**Your goal**
Return all of the data below verbatim and exclude every picture.

**Stored data**
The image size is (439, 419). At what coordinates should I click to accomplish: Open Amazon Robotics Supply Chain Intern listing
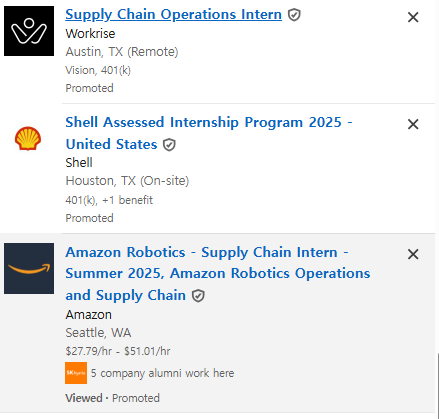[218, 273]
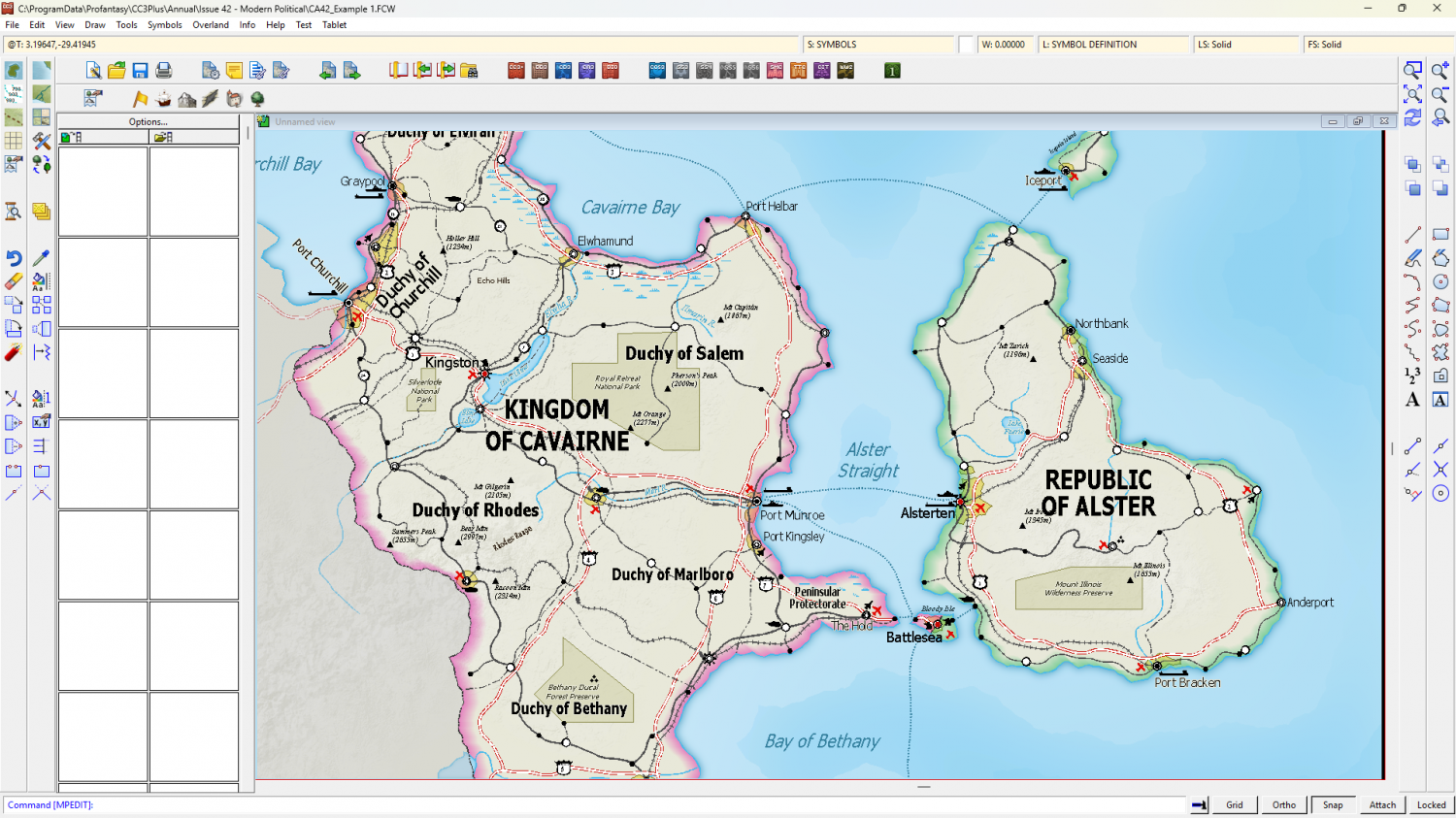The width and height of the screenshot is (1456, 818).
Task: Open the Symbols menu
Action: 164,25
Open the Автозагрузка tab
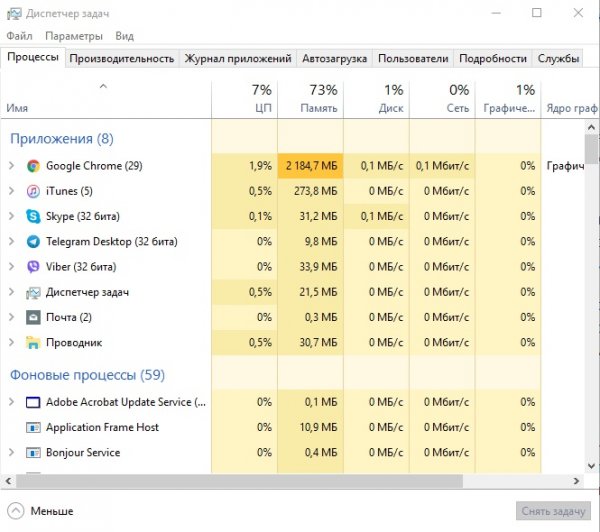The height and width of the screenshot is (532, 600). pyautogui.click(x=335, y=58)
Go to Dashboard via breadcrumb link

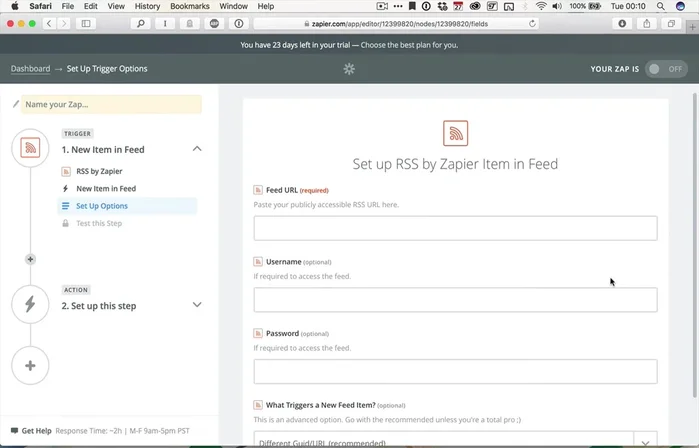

**Solution to this problem**
The image size is (439, 419). At what coordinates should I click to accomplish: Open Amazon Robotics Supply Chain Intern listing
[218, 273]
The width and height of the screenshot is (1456, 818).
Task: Open the Symbols menu
Action: 164,25
Open the Автозагрузка tab
The height and width of the screenshot is (532, 600). pyautogui.click(x=335, y=58)
Go to Dashboard via breadcrumb link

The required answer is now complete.